Museums: they are all the same
Door kunstvlo op October 28, 2009 12:05. 11 comments
Canada, Montréal. That’ s where I’m staying since Monday night. I’m going to attend the conference Museality and intermediality. New Museum Paradigms organised by (amongst others) the Centre de recherche de l’intermédialité (CRI) of the University of Montréal, the Laboratoire de muséologie et d’ingénierie de la culture (LAMIC) of the University of Laval and the Society for Arts and Technology (SAT).

So I’m here for very pleasant professional reasons. The conference only starts today: yesterday I set off to explore the city and to get rid of my jetlag. As a museums and galleries person I went to the Museum of Contemporary Art (MACMTL) and the Museum of Fine Arts. By the way, the Montréal subway looks and feels just like the subway system in Brussels! Very strange. Earlier, the airport had also given me this same feeling of home.
In the MACMTL I saw exhibitions on work of Francine Savard, Tacita Dean and Tricia Middleton. The Museum of Fine Arts was very proud to present its collections of Mediterraean archaeology, decorative arts and design, European art, Canadian art, non Canadian art, art Inuit and contemporary art.
Both museums are what one would expect from museums. Nicely lit large boxes with artworks peacefully hung next to eachother on walls. Above, typical for the Montréal museums seems to be: very friendly staff ready to take your coat, to present a delicious Waldorf salad in the restaurant and to sell you very interesting books. Nice!
But still. When you have travelled as far as I have this is not enough. I had expected to see different things, I was ready to be overwhelmed by refreshing new museum approaches…
By the way, of course I saw things that were new to me like the wonderful collection of Inuit artworks in the Museum of Fine Arts, but they were displayed in such an old-fashioned way that I could’t get out of the room quickly enough.
Questions that popped up in my mind.
Why does every museum of fine arts in the world need an archaeological collection of Old Europe?
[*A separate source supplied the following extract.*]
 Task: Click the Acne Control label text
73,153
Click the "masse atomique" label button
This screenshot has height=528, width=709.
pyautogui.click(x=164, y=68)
In this day and age where we are all connected and travelling possibilities have increased tremendously it seems so over the top.
What does it say about our western cultural legacy when all art made in the twentieth century seems to refer to the European avant-garde?
What does this all mean for the museum as an idea? Hasn’t the time come to profoundly reconsider what museums are doing? It has.